◆ PROBLEM
Please set down the entries below once more, exactly.

◆ EXERCISE MATERIAL

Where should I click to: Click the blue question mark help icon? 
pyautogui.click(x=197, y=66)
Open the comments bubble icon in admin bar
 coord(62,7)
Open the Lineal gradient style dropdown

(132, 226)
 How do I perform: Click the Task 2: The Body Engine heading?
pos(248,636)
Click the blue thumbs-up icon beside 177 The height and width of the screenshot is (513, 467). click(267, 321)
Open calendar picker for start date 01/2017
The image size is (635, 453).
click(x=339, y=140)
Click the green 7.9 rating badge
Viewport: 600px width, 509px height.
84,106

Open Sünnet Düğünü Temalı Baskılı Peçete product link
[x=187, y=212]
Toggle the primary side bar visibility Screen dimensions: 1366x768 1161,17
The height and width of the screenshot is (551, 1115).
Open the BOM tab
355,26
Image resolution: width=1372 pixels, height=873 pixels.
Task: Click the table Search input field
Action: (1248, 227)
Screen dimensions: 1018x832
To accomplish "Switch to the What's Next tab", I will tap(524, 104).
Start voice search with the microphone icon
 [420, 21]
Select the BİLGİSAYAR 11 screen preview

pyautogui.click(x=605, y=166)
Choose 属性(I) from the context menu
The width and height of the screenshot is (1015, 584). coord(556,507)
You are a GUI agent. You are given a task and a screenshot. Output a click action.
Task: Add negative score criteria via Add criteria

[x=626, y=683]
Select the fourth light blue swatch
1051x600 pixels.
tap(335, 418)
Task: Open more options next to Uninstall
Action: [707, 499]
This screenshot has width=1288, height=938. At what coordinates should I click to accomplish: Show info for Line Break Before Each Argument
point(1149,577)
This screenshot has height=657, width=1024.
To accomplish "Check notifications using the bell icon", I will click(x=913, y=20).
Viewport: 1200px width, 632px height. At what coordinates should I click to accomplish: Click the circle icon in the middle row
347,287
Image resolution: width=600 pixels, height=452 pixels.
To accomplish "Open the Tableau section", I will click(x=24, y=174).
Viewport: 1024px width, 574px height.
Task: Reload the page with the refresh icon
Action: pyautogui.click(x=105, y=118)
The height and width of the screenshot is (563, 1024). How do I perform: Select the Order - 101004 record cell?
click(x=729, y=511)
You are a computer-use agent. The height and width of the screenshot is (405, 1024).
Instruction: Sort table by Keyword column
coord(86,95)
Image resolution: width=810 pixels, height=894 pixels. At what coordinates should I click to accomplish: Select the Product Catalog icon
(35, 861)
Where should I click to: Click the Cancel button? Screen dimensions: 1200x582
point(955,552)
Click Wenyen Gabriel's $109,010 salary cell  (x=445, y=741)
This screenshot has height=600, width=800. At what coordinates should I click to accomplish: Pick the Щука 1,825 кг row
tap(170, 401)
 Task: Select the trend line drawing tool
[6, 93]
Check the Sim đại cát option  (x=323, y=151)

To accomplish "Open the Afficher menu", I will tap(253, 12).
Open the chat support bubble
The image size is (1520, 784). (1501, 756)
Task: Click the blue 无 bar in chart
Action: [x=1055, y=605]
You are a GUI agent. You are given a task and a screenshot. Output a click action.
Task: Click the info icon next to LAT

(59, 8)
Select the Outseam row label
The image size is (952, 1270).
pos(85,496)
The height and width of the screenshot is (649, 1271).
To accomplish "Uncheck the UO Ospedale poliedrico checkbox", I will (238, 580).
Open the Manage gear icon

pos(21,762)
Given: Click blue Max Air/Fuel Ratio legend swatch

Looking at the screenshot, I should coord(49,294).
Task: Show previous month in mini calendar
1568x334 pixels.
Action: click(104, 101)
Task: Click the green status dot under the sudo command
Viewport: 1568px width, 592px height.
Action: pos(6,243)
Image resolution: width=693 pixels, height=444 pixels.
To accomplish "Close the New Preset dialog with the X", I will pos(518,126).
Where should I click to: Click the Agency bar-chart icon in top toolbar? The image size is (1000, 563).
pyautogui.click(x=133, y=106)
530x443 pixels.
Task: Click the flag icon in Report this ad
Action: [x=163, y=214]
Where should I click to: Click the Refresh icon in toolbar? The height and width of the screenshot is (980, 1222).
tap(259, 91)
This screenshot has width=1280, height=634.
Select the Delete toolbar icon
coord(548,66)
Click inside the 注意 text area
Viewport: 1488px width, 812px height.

◆ EXPECTED ANSWER
Where should I click to: Click the blue question mark help icon? 
pyautogui.click(x=197, y=66)
Open the comments bubble icon in admin bar
 coord(62,7)
Open the Lineal gradient style dropdown

(132, 226)
 How do I perform: Click the Task 2: The Body Engine heading?
pos(248,636)
Click the blue thumbs-up icon beside 177 The height and width of the screenshot is (513, 467). click(267, 321)
Open calendar picker for start date 01/2017
The image size is (635, 453).
click(x=339, y=140)
Click the green 7.9 rating badge
Viewport: 600px width, 509px height.
84,106

Open Sünnet Düğünü Temalı Baskılı Peçete product link
[x=187, y=212]
Toggle the primary side bar visibility Screen dimensions: 1366x768 1161,17
The height and width of the screenshot is (551, 1115).
Open the BOM tab
355,26
Image resolution: width=1372 pixels, height=873 pixels.
Task: Click the table Search input field
Action: (1248, 227)
Screen dimensions: 1018x832
To accomplish "Switch to the What's Next tab", I will tap(524, 104).
Start voice search with the microphone icon
 [420, 21]
Select the BİLGİSAYAR 11 screen preview

pyautogui.click(x=605, y=166)
Choose 属性(I) from the context menu
The width and height of the screenshot is (1015, 584). coord(556,507)
You are a GUI agent. You are given a task and a screenshot. Output a click action.
Task: Add negative score criteria via Add criteria

[x=626, y=683]
Select the fourth light blue swatch
1051x600 pixels.
tap(335, 418)
Task: Open more options next to Uninstall
Action: [707, 499]
This screenshot has width=1288, height=938. At what coordinates should I click to accomplish: Show info for Line Break Before Each Argument
point(1149,577)
This screenshot has height=657, width=1024.
To accomplish "Check notifications using the bell icon", I will click(x=913, y=20).
Viewport: 1200px width, 632px height. At what coordinates should I click to accomplish: Click the circle icon in the middle row
347,287
Image resolution: width=600 pixels, height=452 pixels.
To accomplish "Open the Tableau section", I will click(x=24, y=174).
Viewport: 1024px width, 574px height.
Task: Reload the page with the refresh icon
Action: pyautogui.click(x=105, y=118)
The height and width of the screenshot is (563, 1024). How do I perform: Select the Order - 101004 record cell?
click(x=729, y=511)
You are a computer-use agent. The height and width of the screenshot is (405, 1024).
Instruction: Sort table by Keyword column
coord(86,95)
Image resolution: width=810 pixels, height=894 pixels. At what coordinates should I click to accomplish: Select the Product Catalog icon
(35, 861)
Where should I click to: Click the Cancel button? Screen dimensions: 1200x582
point(955,552)
Click Wenyen Gabriel's $109,010 salary cell  (x=445, y=741)
This screenshot has height=600, width=800. At what coordinates should I click to accomplish: Pick the Щука 1,825 кг row
tap(170, 401)
 Task: Select the trend line drawing tool
[6, 93]
Check the Sim đại cát option  (x=323, y=151)

To accomplish "Open the Afficher menu", I will tap(253, 12).
Open the chat support bubble
The image size is (1520, 784). (1501, 756)
Task: Click the blue 无 bar in chart
Action: [x=1055, y=605]
You are a GUI agent. You are given a task and a screenshot. Output a click action.
Task: Click the info icon next to LAT

(59, 8)
Select the Outseam row label
The image size is (952, 1270).
pos(85,496)
The height and width of the screenshot is (649, 1271).
To accomplish "Uncheck the UO Ospedale poliedrico checkbox", I will (238, 580).
Open the Manage gear icon

pos(21,762)
Given: Click blue Max Air/Fuel Ratio legend swatch

Looking at the screenshot, I should coord(49,294).
Task: Show previous month in mini calendar
1568x334 pixels.
Action: click(104, 101)
Task: Click the green status dot under the sudo command
Viewport: 1568px width, 592px height.
Action: pos(6,243)
Image resolution: width=693 pixels, height=444 pixels.
To accomplish "Close the New Preset dialog with the X", I will pos(518,126).
Where should I click to: Click the Agency bar-chart icon in top toolbar? The image size is (1000, 563).
pyautogui.click(x=133, y=106)
530x443 pixels.
Task: Click the flag icon in Report this ad
Action: [x=163, y=214]
Where should I click to: Click the Refresh icon in toolbar? The height and width of the screenshot is (980, 1222).
tap(259, 91)
This screenshot has width=1280, height=634.
Select the Delete toolbar icon
coord(548,66)
Click inside the 注意 text area
Viewport: 1488px width, 812px height.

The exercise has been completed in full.